Mazibuko welcomed the exit of Communications Minister Dina Pule, but found inexplicable the retention of Police Minister Nathi Mthethwa, Agriculture, Forestry and Fisheries Minister Tina JoematPettersson, and Mineral Resources Minister Susan Shabangu.
The DA wanted the firing also of Collins Chabane, minister in the Presidency, Labour Minister Mildred Olifant, and State Security Minister Siyabonga Cwele.
So have you yet spotted the missing name, the royal game, that the DA won’t set its sights on? Here are some clues.
It’s a minister whose department has performed lamentably, the failure of which has incalculable negative knock-on effects. It’s a minister who has a cavalier attitude to court orders and whose department is rife with corruption. It’s a minister who’s been cowed by the unions that are running her sector into the ground.
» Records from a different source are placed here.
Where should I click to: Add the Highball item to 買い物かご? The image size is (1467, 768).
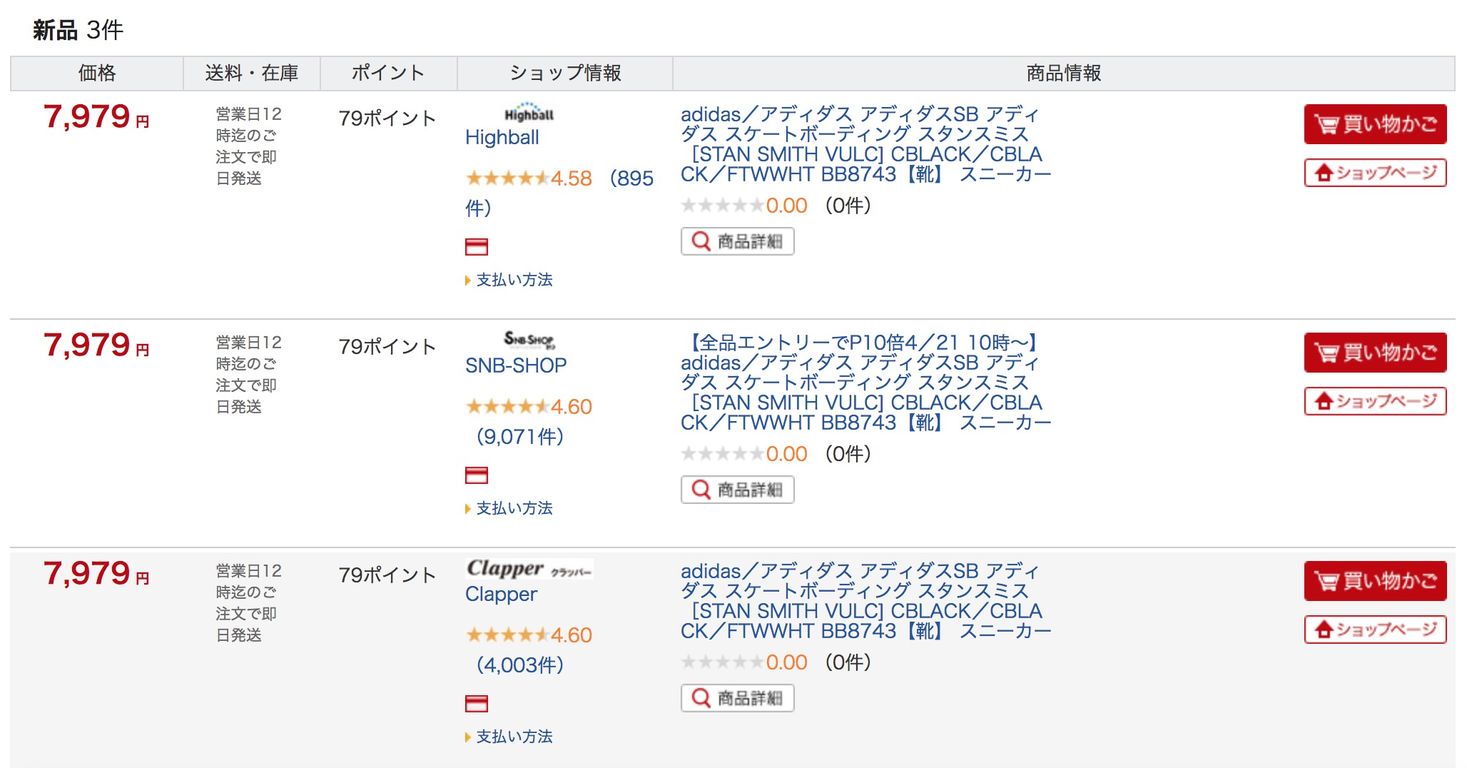(1375, 124)
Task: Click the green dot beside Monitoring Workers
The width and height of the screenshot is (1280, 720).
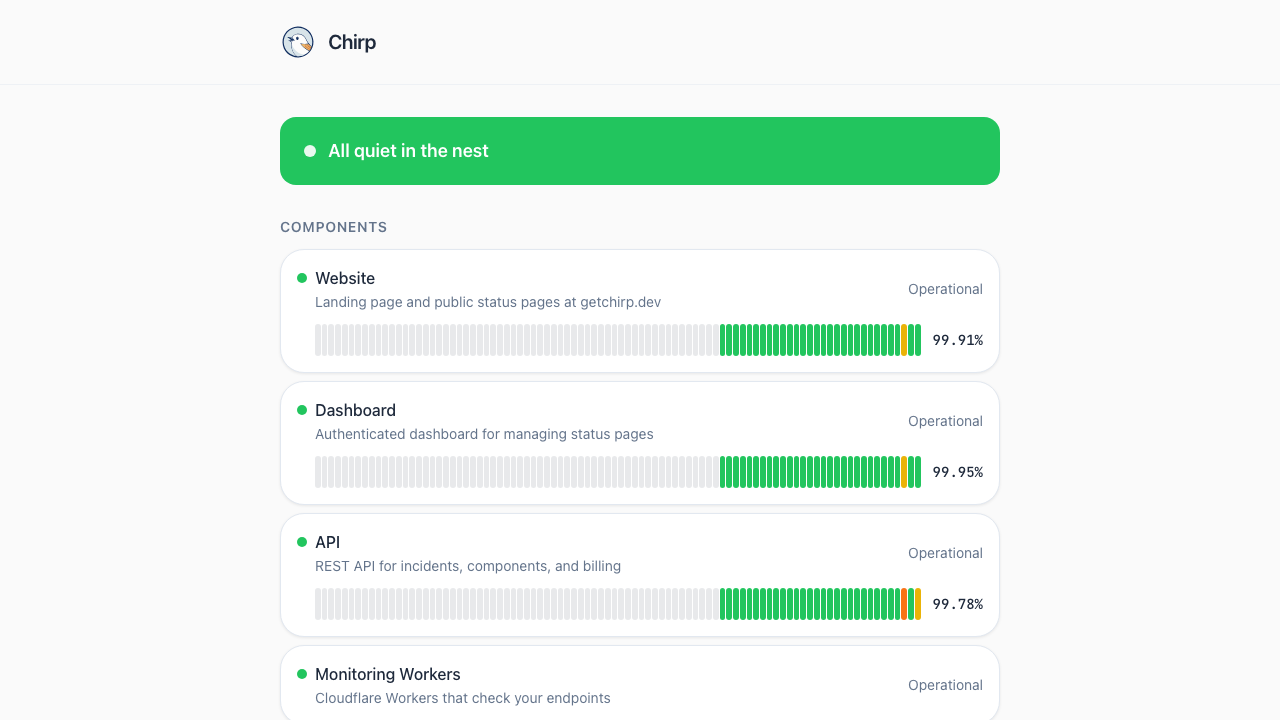Action: pos(302,674)

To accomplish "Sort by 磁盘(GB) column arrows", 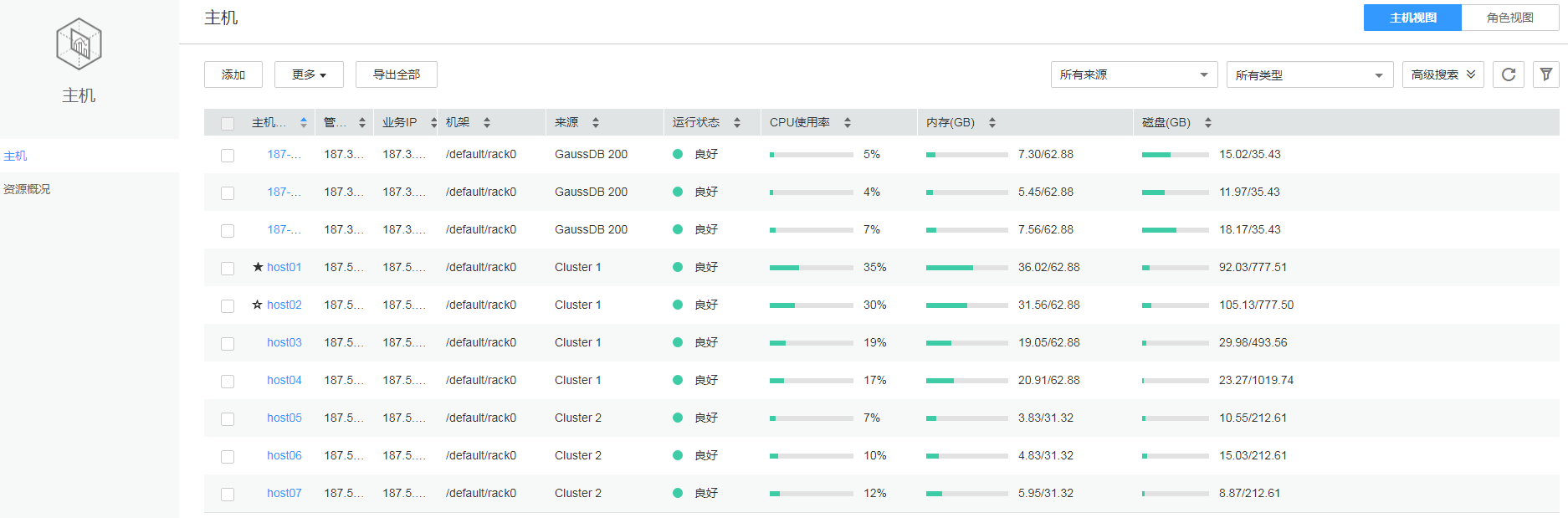I will pyautogui.click(x=1208, y=122).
That’s right folks. It’s Basic Education Minister Angie Motshekga. The IFP lamented her survival as a minister, so did Agang. Not the DA, which has a strange infatuation with her.
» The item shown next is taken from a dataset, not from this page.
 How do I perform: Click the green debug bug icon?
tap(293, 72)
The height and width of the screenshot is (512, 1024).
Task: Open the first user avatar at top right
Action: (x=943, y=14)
Not always so. Last year the DA spokeswoman on basic education, Annette Lovemore, launched an impassioned attack on Motshekga’s performance, describing the situation in the sector as “tragic”. She questioned Motshekga’s use of EduSolutions, the company behind the failed delivery of textbooks and the target of a R320 million corruption investigation, and asked why Motshekga had continued to promote EduSolutions despite its “history of fraud and incompetence”.
Astonishingly, first out of the blocks to defend Motshekga was the DA national leader, Helen Zille. In a public slap-down of the parliamentary DA, Zille said that firing Motshekga “would treat a superficial symptom, but leave the root causes unaddressed”, that the education crisis had taken many years to develop and that without Motshekga “things would probably go from bad to worse”.
That’s not so different from Zuma shrugging off blame for the education crisis and simply laying it at the door of apartheid. As to the situation possibly deteriorating further if Motshekga were to be removed, that is, of course, the risk with any ministerial change.
The likely explanation of such protectiveness across party divides is that it’s a tacit quid pro quo. Motshekga, whatever her faults, is pragmatic about not interfering when something is clearly working. This is critical for the DA-ruled Western Cape, if is to be able to continue making the changes it believes necessary to improve educational outcomes in the province.
The parliamentary DA has since taken Zille’s lead, with a noticeably muted approach to Motshekga. When DA supporters last year voted their assessments of President’s Jacob Zuma’s cabinet, Motshekga was bottom of the class with an F. But when the DA’s annual “cabinet report card” was issued, the symbol had been upgraded to a more respectable D.
Motshekga recently dismissed civil society activists like Equal Education as a “group of white adults organising black African children with half-truths”. There was outrage, including from the Institute of Race Relations and the likes of for- mer National Prosecuting Authority head Vusi Pikoli, objecting that this was racist. But the normally quickto-the-jugular DA hasn’t murmured a word of criticism.
Not everyone in the DA buys such soft-pedalling. Former parliamentary leader Athol Trollip says that he is “gobsmacked” at Motshekga’s omission from the list of ministers that the DA wants sacked. He said that aside from her incompetence at a national level, Motshekga’s heralded intervention to sort out the chaotic Eastern Cape education department had been an “utter failure”.
But for now Angie is Helen’s squeeze and though they don’t like it, most DA public representatives will toe the line.